Thank you. We will now be conducting a question and answer session. If you would like to ask a question, please press star 1 on your telephone keypad. A confirmation tone will indicate your line is in the question queue. You may press star 2 if you would like to remove your question from the queue. For participants using speaker equipment, it may be necessary to pick up your handset before pressing the star keys. One moment please while we poll for questions. Thank you. Our first question comes from the line of Emily Harkins with Jefferies. Please proceed with your question.

speaker
Emily Harkins
Analyst, Jefferies

Hi, this is Emily on for Omar. Thank you for taking our question. First, you outlined that consolidated leverage is 32% at the end of the quarter. We wanted to know, are you comfortable at this level? Are you striving to lower your debt? Is the goal to be debt-free? Why or why not?

speaker
Dr. Lucas Bamparas
President

Could you please speak a little bit slower because the sound is not very clear?

speaker
Emily Harkins
Analyst, Jefferies

Yeah, of course. I wanted to ask, you outlined that consolidated leverage is 32% at the end of the quarter. And we wanted to know, are you comfortable at this level? Are you striving to lower your debt? And is the goal to be debt-free?

speaker
Mr. Paulus Hajiano
Chairman and Chief Executive Officer

Yes, good morning to you. No, this is a very comfortable level. We don't plan to reduce it much further. You know, we take new building deliveries in the next three years. So this ratio, anything below 40%, is good enough.
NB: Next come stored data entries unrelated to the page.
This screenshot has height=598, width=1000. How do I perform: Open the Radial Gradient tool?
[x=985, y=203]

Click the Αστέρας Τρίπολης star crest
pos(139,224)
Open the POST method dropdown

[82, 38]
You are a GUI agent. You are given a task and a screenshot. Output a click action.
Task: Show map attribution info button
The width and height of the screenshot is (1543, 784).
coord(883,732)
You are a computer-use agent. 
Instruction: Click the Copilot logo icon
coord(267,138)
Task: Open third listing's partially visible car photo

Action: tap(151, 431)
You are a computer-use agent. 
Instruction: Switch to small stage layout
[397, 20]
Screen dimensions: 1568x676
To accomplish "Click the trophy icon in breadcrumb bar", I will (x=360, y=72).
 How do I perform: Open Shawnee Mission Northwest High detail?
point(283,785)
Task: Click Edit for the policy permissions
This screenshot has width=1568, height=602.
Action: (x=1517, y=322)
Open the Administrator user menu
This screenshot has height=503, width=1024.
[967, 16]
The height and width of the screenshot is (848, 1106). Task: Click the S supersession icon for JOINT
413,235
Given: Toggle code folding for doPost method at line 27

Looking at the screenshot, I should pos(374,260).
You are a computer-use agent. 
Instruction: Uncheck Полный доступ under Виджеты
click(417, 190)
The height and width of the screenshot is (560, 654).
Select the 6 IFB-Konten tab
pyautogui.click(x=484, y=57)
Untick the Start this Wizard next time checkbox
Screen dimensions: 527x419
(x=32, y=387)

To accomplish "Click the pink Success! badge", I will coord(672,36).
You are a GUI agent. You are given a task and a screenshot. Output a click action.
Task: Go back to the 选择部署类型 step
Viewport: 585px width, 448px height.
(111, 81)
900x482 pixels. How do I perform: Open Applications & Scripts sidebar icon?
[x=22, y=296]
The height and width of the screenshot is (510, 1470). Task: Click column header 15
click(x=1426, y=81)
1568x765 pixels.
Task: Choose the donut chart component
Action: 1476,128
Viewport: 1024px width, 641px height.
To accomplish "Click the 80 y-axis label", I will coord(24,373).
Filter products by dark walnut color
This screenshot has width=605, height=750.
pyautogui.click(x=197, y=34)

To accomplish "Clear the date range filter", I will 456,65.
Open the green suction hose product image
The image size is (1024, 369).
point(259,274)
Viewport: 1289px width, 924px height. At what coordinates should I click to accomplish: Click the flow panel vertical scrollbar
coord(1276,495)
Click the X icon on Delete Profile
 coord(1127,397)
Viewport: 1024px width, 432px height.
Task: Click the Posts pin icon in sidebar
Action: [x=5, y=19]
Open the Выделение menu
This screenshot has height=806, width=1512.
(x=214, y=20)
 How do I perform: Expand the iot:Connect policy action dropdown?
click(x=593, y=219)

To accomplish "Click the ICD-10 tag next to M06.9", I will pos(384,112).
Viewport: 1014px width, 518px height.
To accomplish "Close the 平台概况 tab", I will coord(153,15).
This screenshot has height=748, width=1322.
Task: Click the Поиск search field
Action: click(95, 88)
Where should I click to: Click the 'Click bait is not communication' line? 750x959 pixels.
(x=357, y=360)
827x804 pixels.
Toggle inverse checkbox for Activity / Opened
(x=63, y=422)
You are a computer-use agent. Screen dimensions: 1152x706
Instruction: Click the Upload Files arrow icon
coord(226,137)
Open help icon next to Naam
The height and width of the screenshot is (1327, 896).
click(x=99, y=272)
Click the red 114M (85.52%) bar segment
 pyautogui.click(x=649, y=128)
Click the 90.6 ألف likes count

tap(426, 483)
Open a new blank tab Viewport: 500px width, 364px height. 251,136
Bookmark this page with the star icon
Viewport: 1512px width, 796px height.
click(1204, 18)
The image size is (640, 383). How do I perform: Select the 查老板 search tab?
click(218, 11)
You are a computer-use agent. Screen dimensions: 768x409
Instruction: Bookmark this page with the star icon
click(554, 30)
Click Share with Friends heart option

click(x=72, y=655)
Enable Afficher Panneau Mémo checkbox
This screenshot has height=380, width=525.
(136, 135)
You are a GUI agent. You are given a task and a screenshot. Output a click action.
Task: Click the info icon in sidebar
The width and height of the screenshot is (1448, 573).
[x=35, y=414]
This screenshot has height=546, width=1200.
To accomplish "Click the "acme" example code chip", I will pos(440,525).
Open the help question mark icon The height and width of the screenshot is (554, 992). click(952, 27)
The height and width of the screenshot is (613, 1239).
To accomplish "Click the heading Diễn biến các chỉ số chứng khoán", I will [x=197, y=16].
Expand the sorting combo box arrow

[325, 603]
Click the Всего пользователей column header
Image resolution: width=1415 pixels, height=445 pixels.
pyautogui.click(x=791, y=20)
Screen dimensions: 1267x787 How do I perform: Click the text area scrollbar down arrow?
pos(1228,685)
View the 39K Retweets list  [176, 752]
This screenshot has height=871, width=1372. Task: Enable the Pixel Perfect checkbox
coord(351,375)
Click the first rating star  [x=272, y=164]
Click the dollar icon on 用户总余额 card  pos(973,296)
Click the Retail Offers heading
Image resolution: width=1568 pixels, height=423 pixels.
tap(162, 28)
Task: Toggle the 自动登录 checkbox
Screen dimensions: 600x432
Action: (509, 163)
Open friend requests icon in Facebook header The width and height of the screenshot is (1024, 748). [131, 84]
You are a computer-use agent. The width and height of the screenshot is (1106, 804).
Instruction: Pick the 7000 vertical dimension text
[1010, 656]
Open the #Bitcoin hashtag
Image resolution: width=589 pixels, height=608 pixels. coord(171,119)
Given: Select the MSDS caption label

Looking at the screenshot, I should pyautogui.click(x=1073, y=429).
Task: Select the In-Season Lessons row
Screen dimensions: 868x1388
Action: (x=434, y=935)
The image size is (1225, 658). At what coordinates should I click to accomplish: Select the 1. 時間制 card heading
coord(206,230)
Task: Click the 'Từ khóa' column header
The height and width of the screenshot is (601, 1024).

Even if it raises to 45 or 50% in later years, it's still a very comfortable ratio given the age of the fleet.

speaker
Emily Harkins
Analyst, Jefferies

Thank you. And as a follow-up, Panamax spot rates have lagged in comparison to other dry bulk classes, such as the capes and supermaxes. Could you please provide some color as to why there might be a discrepancy there?

speaker
Mr. Paulus Hajiano
Chairman and Chief Executive Officer

Look, the company owns Panamaxis and Kamsamaxis, Post Panamaxis and CAIS. So basically on the medium to large dry bulk assets. And we don't own any Ultramaxis or any Handis. You know, there is not one category that you can decide to expand on. It's up opportunistic if you will expand, the company will expand in Kamsar Max or Capes in future. It remains to be seen according to opportunities that appear. Cape size vessels are not that many and their market is even in periods of low market they have been doing well in recent years because of demand from China. And, of course, in the future, if there's opportunity to expand in that sector of the market, we will do so. But we need to see lower prices to do that.

speaker
Operator
Conference Call Operator

Thank you. I'll turn it over. As a reminder, if you would like to ask a question, press star 1 on your telephone keypad. One moment, please, while we re-poll for any additional questions. Thank you. It appears we have no further questions at this time. I would now like to turn the floor back over to management for closing comments.

speaker
Dr. Lucas Bamparas
President

Okay. Thank you for just a quick remark also in terms of how comfortable we feel with the 32 percent consolidated leverage. I mean, you can see slide 13, the leverage in comparison with the scrap value of the vessels when they are 25 years old. You understand that we feel extremely comfortable because we're just about less than $200 million from that price. Now, thank you for attending this conference call, and we're looking forward to discuss again with you in our next quarter for the next quarter and year-end financial results. Thank you very much.

speaker
Operator
Conference Call Operator

Ladies and gentlemen this does conclude today's teleconference. You may disconnect your lines at this time. Thank you for your participation and have a wonderful day.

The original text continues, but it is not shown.